The organ size is the result of the constituent cell numbers and sizes (Ingram and Waites, 2006). The timing of the transition from proliferative growth to differentiation largely determines the final cell numbers and thus the organ size (Beemster et al, 2006). This transition occurs in potato leaves at nodal positions 8–10, a region beyond which cell number ceases to increase further. In lines with strong silencing of Stebp1 expression, cell number is already slightly decreased at the sixth node, and most importantly, stagnates at this reduced level in leaves at 8–12th nodes. Thus, StEBP1 appears to regulate the developmental end point of cell proliferation. CycD3;1 is a known cell cycle regulator that inhibits the exit from proliferation and the entry into differentiation (Dewitte et al, 2003). CycD3;1 in complex with CDKA, phosphorylates RBR1 and releases the repression of genes required for cell proliferation. RBR1 was shown to regulate cell production through stem cell function in Arabidopsis root meristem (Wildwater et al, 2005). Our findings that a normal StEBP1 level is required for sustained CycD3;1 expression in the apical meristem and that EBP1 dose dependently down regulates the abundance of RBR1 level provides a mechanism how EBP1 may regulate cell proliferation and organ growth.

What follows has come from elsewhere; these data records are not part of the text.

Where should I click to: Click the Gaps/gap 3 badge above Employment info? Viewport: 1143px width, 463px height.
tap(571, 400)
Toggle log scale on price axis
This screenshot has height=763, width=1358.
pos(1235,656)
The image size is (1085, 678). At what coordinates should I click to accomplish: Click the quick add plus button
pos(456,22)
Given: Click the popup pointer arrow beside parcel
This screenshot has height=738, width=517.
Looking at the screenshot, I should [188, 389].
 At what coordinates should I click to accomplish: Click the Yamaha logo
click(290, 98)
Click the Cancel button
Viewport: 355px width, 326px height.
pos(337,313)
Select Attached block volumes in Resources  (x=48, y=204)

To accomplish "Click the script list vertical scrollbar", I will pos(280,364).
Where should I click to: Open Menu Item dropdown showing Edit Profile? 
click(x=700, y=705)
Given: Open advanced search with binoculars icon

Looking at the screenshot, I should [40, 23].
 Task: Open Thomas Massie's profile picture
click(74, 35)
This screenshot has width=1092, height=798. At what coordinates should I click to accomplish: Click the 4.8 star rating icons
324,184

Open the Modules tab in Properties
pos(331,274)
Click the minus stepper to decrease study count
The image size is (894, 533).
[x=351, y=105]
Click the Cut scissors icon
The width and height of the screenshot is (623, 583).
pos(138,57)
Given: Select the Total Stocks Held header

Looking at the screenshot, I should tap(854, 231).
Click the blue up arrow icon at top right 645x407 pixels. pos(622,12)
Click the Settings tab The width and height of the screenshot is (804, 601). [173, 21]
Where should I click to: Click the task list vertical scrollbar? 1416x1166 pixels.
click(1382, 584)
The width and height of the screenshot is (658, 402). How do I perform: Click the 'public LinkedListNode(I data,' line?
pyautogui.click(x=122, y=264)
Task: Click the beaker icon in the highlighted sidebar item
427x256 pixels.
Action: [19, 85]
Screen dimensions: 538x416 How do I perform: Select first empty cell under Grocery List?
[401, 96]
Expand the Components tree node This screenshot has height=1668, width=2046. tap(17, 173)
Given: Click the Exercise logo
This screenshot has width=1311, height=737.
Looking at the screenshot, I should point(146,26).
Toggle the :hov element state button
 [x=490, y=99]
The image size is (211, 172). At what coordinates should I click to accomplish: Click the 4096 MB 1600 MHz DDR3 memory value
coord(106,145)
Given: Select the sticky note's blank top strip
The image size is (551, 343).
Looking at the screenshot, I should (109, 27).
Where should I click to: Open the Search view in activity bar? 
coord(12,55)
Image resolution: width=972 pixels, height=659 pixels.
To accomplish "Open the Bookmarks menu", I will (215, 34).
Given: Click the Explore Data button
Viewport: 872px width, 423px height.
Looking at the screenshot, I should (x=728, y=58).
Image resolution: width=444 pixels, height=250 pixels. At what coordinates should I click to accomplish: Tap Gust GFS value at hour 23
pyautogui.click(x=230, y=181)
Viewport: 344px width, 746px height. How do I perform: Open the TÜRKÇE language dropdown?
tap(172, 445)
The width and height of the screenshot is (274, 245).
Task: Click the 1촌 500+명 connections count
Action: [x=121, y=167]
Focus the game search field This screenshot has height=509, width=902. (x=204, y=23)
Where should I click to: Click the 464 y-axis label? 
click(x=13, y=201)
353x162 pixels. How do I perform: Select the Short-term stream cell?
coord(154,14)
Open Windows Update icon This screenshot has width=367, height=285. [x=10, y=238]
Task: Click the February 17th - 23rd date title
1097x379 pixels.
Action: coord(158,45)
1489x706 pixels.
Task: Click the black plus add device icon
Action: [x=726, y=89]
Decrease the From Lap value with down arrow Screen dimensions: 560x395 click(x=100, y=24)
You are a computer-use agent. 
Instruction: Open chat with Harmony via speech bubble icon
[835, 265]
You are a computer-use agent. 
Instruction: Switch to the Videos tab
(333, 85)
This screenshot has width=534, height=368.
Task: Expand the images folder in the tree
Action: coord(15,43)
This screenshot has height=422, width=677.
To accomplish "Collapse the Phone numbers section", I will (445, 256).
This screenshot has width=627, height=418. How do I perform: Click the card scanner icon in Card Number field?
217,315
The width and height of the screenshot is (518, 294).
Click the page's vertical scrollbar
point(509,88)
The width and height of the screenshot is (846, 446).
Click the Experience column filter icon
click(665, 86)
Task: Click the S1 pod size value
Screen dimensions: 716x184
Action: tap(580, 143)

StEBP1 overexpression does not influence the final cell number, but brings forward the developmental stage at which the final cell number is reached. In the overexpression lines of Argos (Hu et al, 2003) and Aintegumenta (Mizukami and Fischer, 2000), the increase in cell number and organ size is proportional, the period of cell proliferation and cell growth is remaining to be linked and extended. In the CycD3;1 overexpression line, the meristematic activity is also prolonged leading to a greatly increased cell number but cell proliferation becomes dissociated from cell growth resulting in smaller cells and stunted plants. In all these cases, however, the cell number exceeds the control limit, which contrasts with our results on EBP1 overexpression, suggesting that EBP1 controls organ size by a different regulatory pathway from Argos, Aintegumenta and CycD3;1. CycD2;1 overexpression accelerates plant growth and development through simultaneous stimulation of cell growth, cell proliferation and development and thus has similarities to EBP1 (Cockcroft et al, 2000). Cyclin D in Drosophila is known to be a growth driver (Datar et al, 2000). The similarity between CycD2 and EBP1 further extends to their expression, where both rapidly respond to growth signals, such as sucrose.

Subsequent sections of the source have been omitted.